Suzanne Vautrinot
About Suzanne M. Vautrinot
Suzanne M. (Zan) Vautrinot, age 65, has served on the Wells Fargo Board since February 2015. She is President of Kilovolt Consulting, Inc., a cybersecurity strategy and technology consulting firm (since October 2013), and a retired U.S. Air Force Major General with deep cyber, risk, and crisis-management credentials; she is a member of the National Academy of Engineering. She is an independent director and currently serves on the Board’s Risk Committee; in 2024 she also served on the Corporate Responsibility Committee (CRC), which was dissolved in January 2025 with responsibilities integrated into the Governance & Nominating Committee (GNC).
Past Roles
| Organization | Role | Tenure | Committees/Impact |
|---|---|---|---|
| U.S. Air Force, Air Forces Cyber and Air Force Network Operations | Major General and Commander | 2011–2013 | Led multibillion-dollar cyber enterprise; enterprise risk planning, crisis management, oversight of ~14,000 personnel |
| U.S. Cyber Command | Director of Plans and Policy | 2010 | Cyber strategy and policy planning |
| U.S. Strategic Command, Network Warfare | Deputy Commander | 2008–2010 | Network warfare leadership |
| Air Force Recruiting Service | Commander | 2006–2008 | Human capital leadership |
| 50th Space Wing | Commander | 2003–2005 | Space/cyber operations leadership |
External Roles
| Organization | Role | Tenure | Committees/Leadership |
|---|---|---|---|
| CSX Corporation | Director | Current | Audit Committee; Governance Committee |
| Ecolab Inc. | Director | Current | Audit Committee; Safety, Health & Environment Committee Chair |
| Parsons Corporation | Director | Current | Audit & Risk Committee; Corporate Governance & Responsibility Committee Chair |
| NortonLifeLock Inc. | Director | Prior | Prior public company directorship |
Board Governance
- Independence: The Board determined Ms. Vautrinot is independent under Wells Fargo’s Director Independence Standards and NYSE rules; all standing Board committees are composed entirely of independent directors.

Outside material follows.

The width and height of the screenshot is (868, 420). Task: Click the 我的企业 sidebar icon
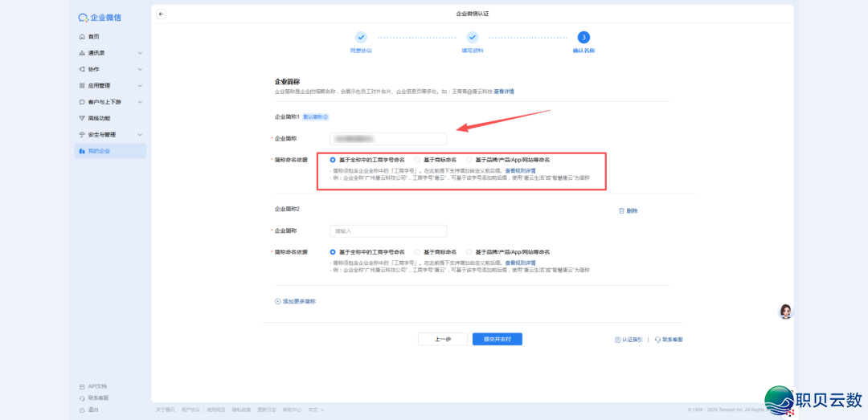82,151
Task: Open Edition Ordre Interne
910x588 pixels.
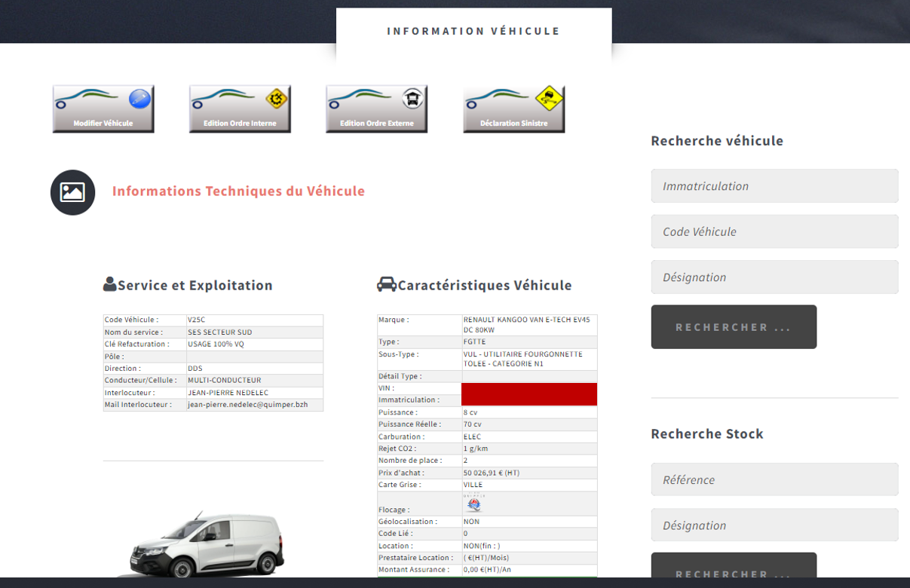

- Committees: Risk Committee (member). She also served on the Corporate Responsibility Committee in 2024 before its dissolution/integration into the GNC in January 2025.
- Risk Committee oversight focus: nine meetings in 2024 (incl. one joint with Audit); committee responsibilities span risk appetite, risk framework effectiveness, and oversight of material financial/non-financial risks; members (including Ms. Vautrinot) bring information security/cybersecurity/technology expertise.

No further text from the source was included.